A video decoder 920 reads units of video data from video buffer 916 and outputs the units of video data in a sequence of video frames corresponding in duration to the fixed span of playback time. Reading a unit of video data from video buffer 916 effectively de-queues the unit of video data from video buffer 916. The sequence of video frames is then rendered by graphics interface 926 and transmitted to graphics device 928 to be displayed to a user.

An audio decoder 918 reads units of audio data from audio buffer 914 and outputs the units of audio data as a sequence of audio samples, generally synchronized in time with a sequence of decoded video frames. In one embodiment, the sequence of audio samples is transmitted to audio interface 930, which converts the sequence of audio samples into an electrical audio signal. The electrical audio signal is then transmitted to a speaker of audio device 932, which, in response, generates an acoustic output.

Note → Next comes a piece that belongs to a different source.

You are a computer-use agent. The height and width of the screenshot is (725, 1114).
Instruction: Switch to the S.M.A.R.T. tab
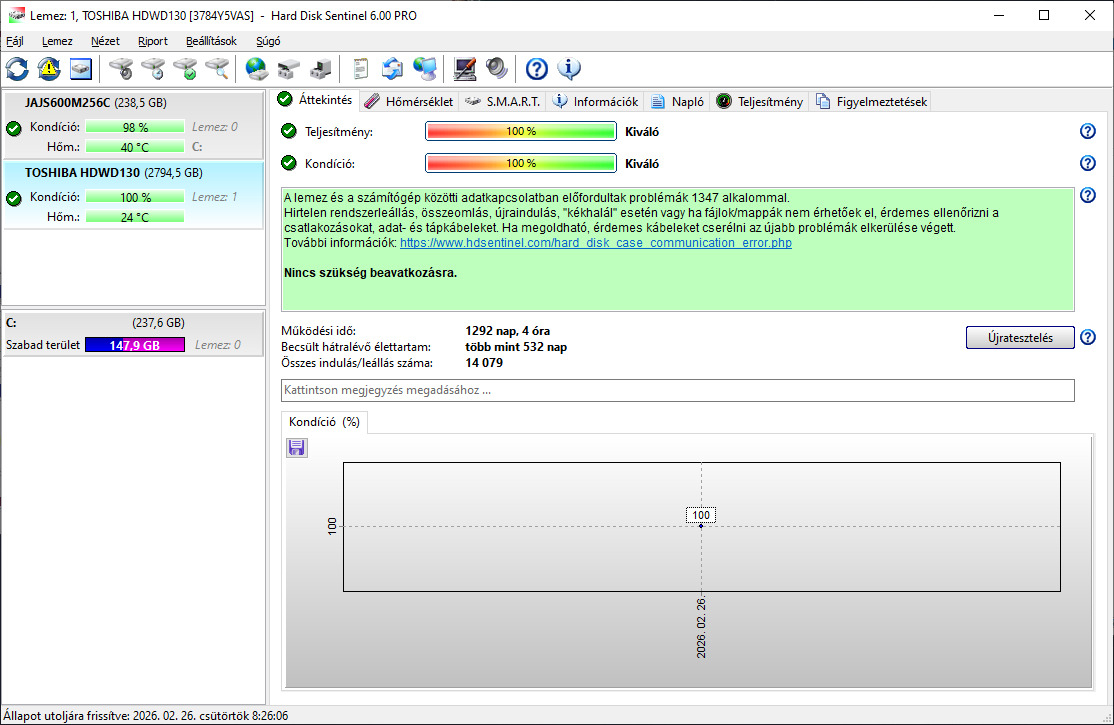tap(503, 101)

In situations where the bandwidth of distribution infrastructure 710 is limited and/or variable, playback application 910 downloads and buffers consecutive portions of video data and/or audio data from video encodings with different bit rates based on a variety of factors (e.g., scene complexity, audio complexity, network bandwidth, device capabilities, etc.). In some embodiments, video playback quality is prioritized over audio playback quality. Audio playback and video playback quality are also balanced with each other, and in some embodiments audio playback quality is prioritized over video playback quality.

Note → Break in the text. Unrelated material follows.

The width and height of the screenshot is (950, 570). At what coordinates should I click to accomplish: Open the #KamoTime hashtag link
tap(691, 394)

Graphics interface 926 is configured to generate frames of video data and transmit the frames of video data to graphics device 928. In one embodiment, graphics interface 926 is included as part of an integrated circuit, along with processor 722. Alternatively, graphics interface 926 is configured as a hardware accelerator that is distinct from (i.e., is not integrated within) a chipset that includes processor 722.

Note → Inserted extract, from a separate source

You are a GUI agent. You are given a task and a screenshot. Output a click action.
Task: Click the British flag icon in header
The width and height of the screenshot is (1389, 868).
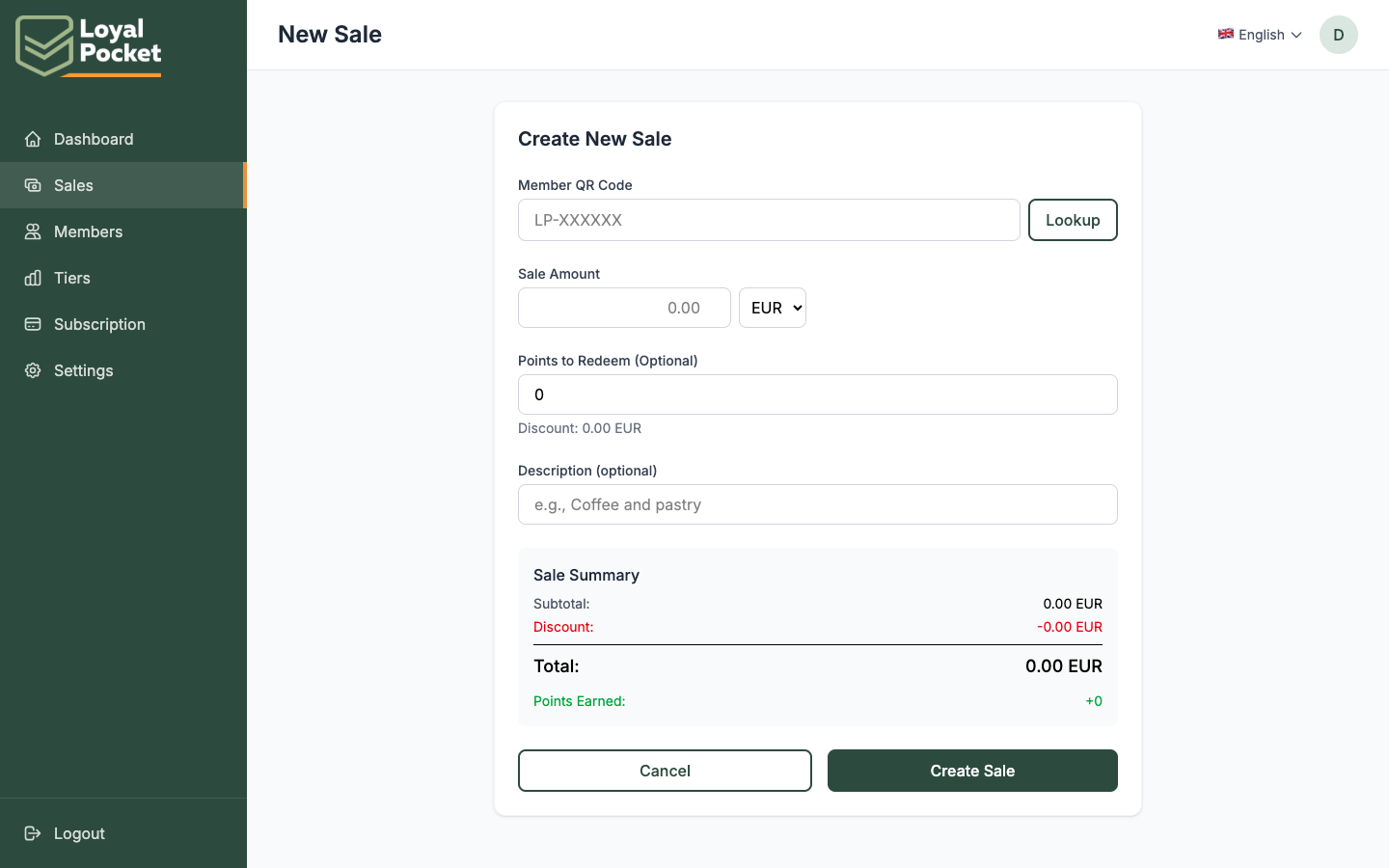[1224, 34]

Graphics interface 926 generally represents any type or form of device configured to forward images for display on graphics device 928. For example, graphics device 928 is fabricated using liquid crystal display (LCD) technology, cathode-ray technology, and light-emitting diode (LED) display technology (either organic or inorganic). In some embodiments, graphics device 928 also includes a virtual reality display and/or an augmented reality display. Graphics device 928 includes any technically feasible means for generating an image for display. In other words, graphics device 928 generally represents any type or form of device capable of visually displaying information forwarded by graphics interface 926.

As illustrated in FIG. 9, content player 720 also includes at least one input device 936 coupled to communication infrastructure 902 via input interface 934. Input device 936 generally represents any type or form of computing device capable of providing input, either computer or human generated, to content player 720. Examples of input device 936 include, without limitation, a keyboard, a pointing device, a speech recognition device, a touch screen, a wearable device (e.g., a glove, a watch, etc.), a controller, variations or combinations of one or more of the same, and/or any other type or form of electronic input mechanism.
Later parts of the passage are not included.